Security News – September 2022

An investigation into cyber-attacks on state institutions in Albania has led to the expulsion of all Iranian embassy staff in the country and a significant deterioration in their mutual relations. Cyber attacks can lead to real wars.

Since the beginning of the war, Ukraine has been working systematically to dismantle bot farms that spread Russian propaganda. The number of fake accounts controlled by these farms on social networks has exceeded 1.1 million.

Portugal was the target of an attack that led to the theft of sensitive NATO documents. The situation was brought to the attention by the US intelligence services after they discovered the documents on the dark web.

Hacktivists from Anonymous were involved in the protests in Iran as part of Operation OpIran. They are trying to make government websites inaccessible, publish leaked data or disable cameras in the country.

Ukraine dismantled a group of hackers who stole access to accounts of 30 million users (mostly from Ukraine and the EU) and sold them on the dark web. The data was bought by pro-Kremlin propagandists who used the accounts to spread disinformation on social networks.

Researchers conquered a challenge and created an image that contains and displays its own hash. They also dealt with the paradox that an input file is needed to calculate the hash and changing the input file changes the hash.

Cisco has refused to fix a newly discovered vulnerability on its small VPN routers. The reason for this is the discontinuation of their support. A successful attack can allow an attacker to penetrate an IPSec VPN network. If you are using RV110W, RV130, RV130W, and RV215W you should consider replacing them.

New vulnerabilities in Internet-connected infusion pumps (Baxter) can cause the device to become disabled, steal sensitive data, or cause a man-in-the-middle attack.

The FBI has issued a warning about the risk associated with the use of outdated and not-updated medical devices (e.g., insulin pumps, defibrillators, pacemakers).

The American CISA has expanded the list of known exploitable vulnerabilities, along with a takedown order for the U.S. federal agencies. Interestingly, one of these vulnerabilities has been known since 2010, when it was first actively exploited by the Stuxnet malware.

Someone is persistently attacking the Cobalt Strike control servers used by former members of the pro-Russian Conti ransomware gang. The attacks keep criminals busy and disrupt their activities.

Several ransomware gangs are using a new tactic of encrypting their victim’s files. Only parts of the files are encrypted. This makes the encryption faster and harder to identify.

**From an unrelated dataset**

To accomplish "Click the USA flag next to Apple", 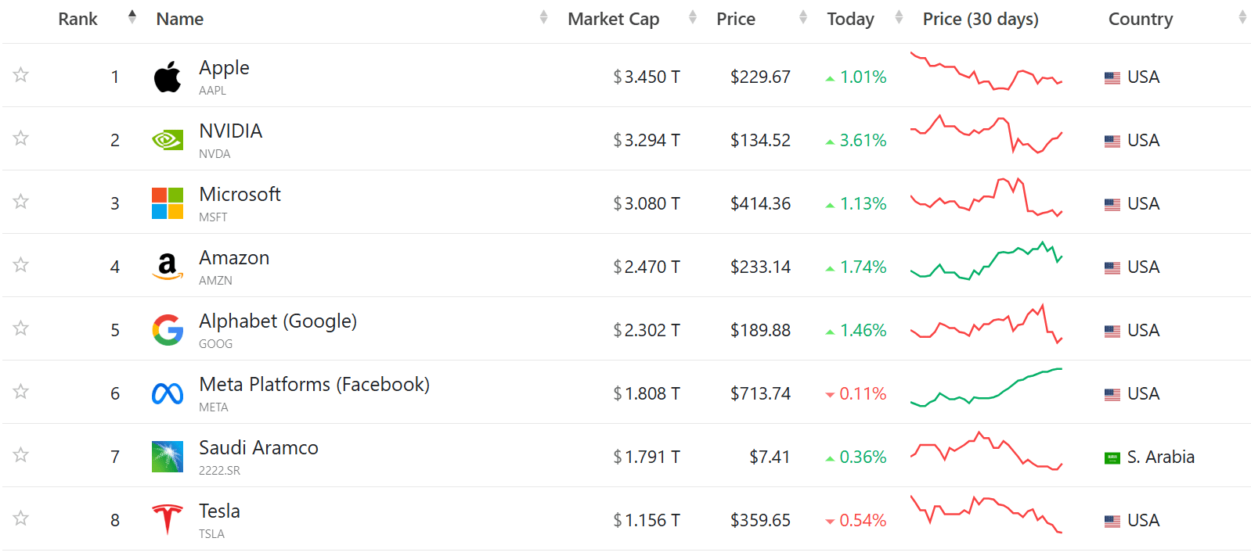I will tap(1112, 77).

The InterContinental Hotel Groups network of hotels (e.g., Holiday Inn, Crowne Plaza) was hacked, with the reservation system significantly compromised as of September 5. This is the third successful attack since 2017.

A rescue service in New York City was the victim of a ransomware attack that also leaked clients’ personal information (names, intervention date, insurance information, and in some cases Social Security numbers).

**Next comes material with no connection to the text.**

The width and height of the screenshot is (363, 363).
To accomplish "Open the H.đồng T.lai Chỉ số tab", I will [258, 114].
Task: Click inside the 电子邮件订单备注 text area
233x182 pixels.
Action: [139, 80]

Rockstar Games was hacked, with the attackers obtaining source code and videos from GTA 5 and the working version of GTA 6.

Uber fell victim to an attack. Multiple internal systems were compromised. The attack was made possible by successful social engineering.

Revolut was the target of a hacking attack. The personal data of 50,150 users (0.16% of users) had been stolen. Financial assets were not affected. A phishing campaign is already underway, so it is important to be cautious.

Ransomware gang LockBit has been compromised and its latest builder (file encryptor) has been leaked. This provides better opportunities for analysis and countermeasures, but on the other hand, anyone can now start their own ransomware gang.

Hackers use a popular MFA Fatigue technique: an already compromised account (username and password) that is secured with MFA (multi-factor authentication) will start receiving many requests to confirm account login. The goal is to fatigue the user who eventually confirms consent so that she / he does not receive any more requests. 

A new malware campaign is targeting customers of Indian banks. It masquerades as a rewards offer from their bank. By doing so, it tries to trick users into installing the malware in question, which then transfers personal data, including one-time passwords.

NSA, CISA and ODNI published recommendations for developers on how to secure software against supply chain attacks. One of the prompts was the SolarWinds hack.

The EU is planning to introduce new rules to increase cyber security. This will apply to both hardware and software products. Manufacturers will have to deal with and report discovered vulnerabilities and incidents.

Updating software today is also very much about removing vulnerabilities. An example is Microsoft’s Patch Tuesday, which removes 64 vulnerabilities, including five critical ones, in Windows, Edge, .Net Framework, Azure, Azure Arc, Office, Defend, etc.

The use of advanced spell-checking capabilities in Google Chrome and Microsoft Edge runs into privacy issues. Data is sent to Google and Microsoft and it could be things like passwords, addresses, dates of birth, banking and payment information.

Microsoft Windows 11 has a new functionality in the latest update that allows it to detect password input into an insecure application (e.g. Notepad) or website. However, this functionality needs to be turned on and hopefully the number of supported applications will increase over time.

The Cyber Security Headlines podcast delivers daily short reports (<10min) from the cybersecurity field. Once a week they review the most important events with a guest (at CISO level – chief information security officer).